In my essay on John Locke, I noted that "Locke's theory of mind is often cited as the origin of modern conceptions of identity and the self. He was the first to define the self through a continuity of consciousness. Locke defines the self as "that conscious thinking thing, (whatever substance, made up of whether spiritual, or material, simple, or compounded, it matters not) which is sensible, or conscious of pleasure and pain, capable of happiness or misery, and so is concerned for itself, as far as that consciousness extends.” He does not, however, ignore "substance," writing that "the body too goes to the making of the man.” The Lockean self is therefore a self-aware and self-reflective consciousness that is fixed in a body. Destruction of the body in the form of Alzheimer’s, amnesia, or stroke, leads one to lose that continuity of consciousness by the self. That doesn’t change the identity of the individual. Identity is therefore independent from consciousness. Identity lies at the Mind x Body intersection. One helpful analogy is to say identity is like a river. Not the water that flows through it, but the channel that actually forms the river. When storms occur and water is high, the river is deepened. When drought occurs, the river slows and silts up. When earthquakes or glaciers reshape the landscape, the riverbed may hold no water at all. If we know the events that carved the river, we can recognize its identity no matter what state it is in. Likewise, we can recognize identity when we know the events that shaped it. If you know the river and are told the volume of water that will flow its way, you know what the river will look like. If you know a person and are told the events that will occur to them, you will recognize how they handle it. This is how we know people after long absences, and this is how changes during brief separations can surprise us."

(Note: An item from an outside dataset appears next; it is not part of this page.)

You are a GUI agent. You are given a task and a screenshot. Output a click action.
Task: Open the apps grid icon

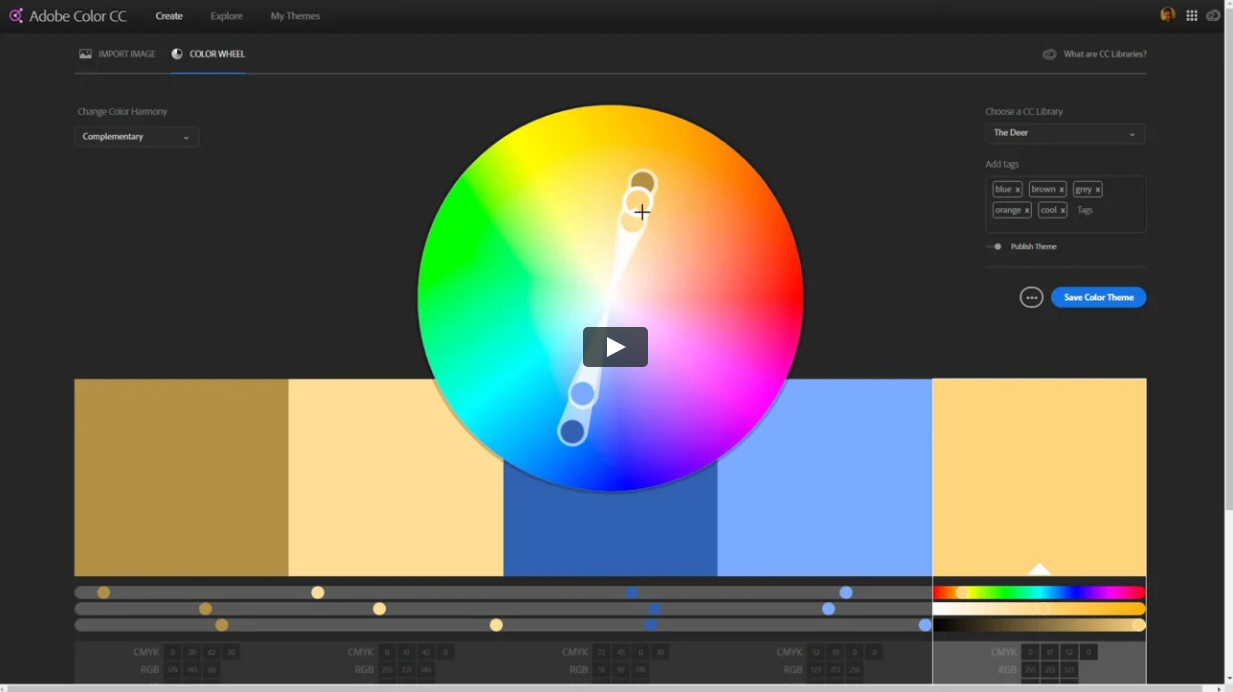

So even though my transported wife would be made from different atoms of material, I would still recognise her and love her because I would understand the changes that she has gone through—just like every other change she has gone through already. I'd probably even love her more for all the cool stories she could tell me about Mars. How could I decide that was wrong for her? Or that it would be wrong for me to deny others of that kind of extra experience from "me"? Sure, technically, one "me" is dying for the benefit of an "other". It just so happens the "other" is also "me".
I would dismiss the case against Stelios if I was the judge. I would set the precedent that this was a morally beneficial change to the physical processes that humans can go through. No one should be forced through a transporter if they object to it, but once through, they have no justification for claiming a harm had been done to them. What about you though? How would you judge this hypothetical situation?